I went out the front door and began calling for Maggie.  The street we lived on was called Timberleaf, and was a long befittingly tree-lined street with townhomes all along each side.  With no break in between the buildings this meant the street was basically divided in quarter mile sections, which is why it was usually easy to find Maggie.  She didn’t a whole lot of places to escape to. It was either up the street, or down the street.  The same went for the alleyway in the back.

For over an hour I trudged up and down the road calling her name. “Maggie!  Maggie!”

It was the simplest of pranks, and the most effective.  As the minutes passed and the sun went down I began to get more and more worried.  Had I left the gate open?  It never took this long to find her, was she hurt? Each time I passed our house calling her name, I could have simply looked in the front window and discovered the prank.  There, with my two brothers, barking her head off trying to get my attention because she could hear me calling her, was Maggie.  They watched me trudge up and down the street before I heard her muffled barking as I neared the house for the 15th time.

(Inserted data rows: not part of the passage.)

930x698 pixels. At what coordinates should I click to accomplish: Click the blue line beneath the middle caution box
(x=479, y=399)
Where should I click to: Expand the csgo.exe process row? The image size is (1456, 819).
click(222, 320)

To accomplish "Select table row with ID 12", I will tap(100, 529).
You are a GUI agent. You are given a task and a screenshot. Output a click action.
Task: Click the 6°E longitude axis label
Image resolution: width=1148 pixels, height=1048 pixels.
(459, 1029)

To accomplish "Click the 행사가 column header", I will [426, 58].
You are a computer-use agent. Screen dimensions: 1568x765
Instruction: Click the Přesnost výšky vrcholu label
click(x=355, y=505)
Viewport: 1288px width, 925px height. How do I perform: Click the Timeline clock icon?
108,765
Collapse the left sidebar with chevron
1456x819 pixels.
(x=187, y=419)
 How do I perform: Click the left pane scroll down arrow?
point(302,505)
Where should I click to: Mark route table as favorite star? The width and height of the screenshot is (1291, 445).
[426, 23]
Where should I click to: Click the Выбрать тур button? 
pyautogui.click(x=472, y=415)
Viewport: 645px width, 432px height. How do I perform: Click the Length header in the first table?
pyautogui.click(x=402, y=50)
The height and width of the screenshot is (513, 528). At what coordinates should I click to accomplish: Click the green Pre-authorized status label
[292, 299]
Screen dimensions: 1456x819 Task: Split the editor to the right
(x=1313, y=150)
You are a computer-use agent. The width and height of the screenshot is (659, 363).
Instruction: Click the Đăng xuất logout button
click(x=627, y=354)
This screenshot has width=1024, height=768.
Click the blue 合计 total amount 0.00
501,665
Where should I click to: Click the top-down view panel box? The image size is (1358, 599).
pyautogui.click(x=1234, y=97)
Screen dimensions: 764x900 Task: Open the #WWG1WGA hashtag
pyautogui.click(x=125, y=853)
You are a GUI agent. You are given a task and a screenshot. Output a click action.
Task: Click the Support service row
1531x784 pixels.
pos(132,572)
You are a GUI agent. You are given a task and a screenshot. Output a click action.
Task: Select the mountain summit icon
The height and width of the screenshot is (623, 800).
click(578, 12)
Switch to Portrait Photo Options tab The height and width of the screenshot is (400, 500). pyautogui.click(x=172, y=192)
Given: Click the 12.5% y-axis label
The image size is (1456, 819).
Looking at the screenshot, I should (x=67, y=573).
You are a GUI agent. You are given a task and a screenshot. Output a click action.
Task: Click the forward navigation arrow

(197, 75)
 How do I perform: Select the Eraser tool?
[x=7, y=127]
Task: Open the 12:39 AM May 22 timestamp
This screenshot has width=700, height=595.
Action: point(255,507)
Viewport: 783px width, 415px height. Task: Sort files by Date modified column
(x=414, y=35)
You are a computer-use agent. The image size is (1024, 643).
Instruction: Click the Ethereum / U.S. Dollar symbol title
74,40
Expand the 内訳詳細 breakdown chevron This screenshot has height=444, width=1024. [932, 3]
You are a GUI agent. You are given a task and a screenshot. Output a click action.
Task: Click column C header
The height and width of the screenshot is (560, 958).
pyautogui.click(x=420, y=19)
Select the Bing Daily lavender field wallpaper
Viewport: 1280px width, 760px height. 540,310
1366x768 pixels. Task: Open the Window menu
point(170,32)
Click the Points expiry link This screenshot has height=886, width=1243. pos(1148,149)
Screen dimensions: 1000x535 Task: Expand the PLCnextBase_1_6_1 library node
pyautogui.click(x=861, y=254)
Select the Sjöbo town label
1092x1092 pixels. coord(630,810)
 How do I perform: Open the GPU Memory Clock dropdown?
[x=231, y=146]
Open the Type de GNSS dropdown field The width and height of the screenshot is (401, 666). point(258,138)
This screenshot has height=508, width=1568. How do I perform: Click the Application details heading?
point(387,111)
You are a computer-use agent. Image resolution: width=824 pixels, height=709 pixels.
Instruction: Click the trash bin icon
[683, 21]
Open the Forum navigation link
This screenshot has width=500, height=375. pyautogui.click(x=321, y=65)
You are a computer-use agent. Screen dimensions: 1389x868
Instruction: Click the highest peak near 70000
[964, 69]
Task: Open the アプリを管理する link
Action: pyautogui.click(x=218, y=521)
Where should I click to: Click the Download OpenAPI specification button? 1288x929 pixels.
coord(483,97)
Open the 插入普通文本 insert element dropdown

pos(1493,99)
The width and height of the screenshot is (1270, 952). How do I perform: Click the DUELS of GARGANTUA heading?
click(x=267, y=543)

Oh thank God, I thought, but I mistook the muffled barking for distance. So two more times I walked further up the street trying to pinpoint it before absentmindedly glancing at the house to see my grinning brothers and mother and the ecstatic Maggie, who just couldn’t wait to answer my calls.

I stood dumbstruck. They found her and didn’t tell me? I thought.  Then it  hit me.

In retrospect, they spent 2 minutes to set me up for over an hour, while I had spent an hour setting my brothers up for 2 minutes.

Well played.  Well played indeed.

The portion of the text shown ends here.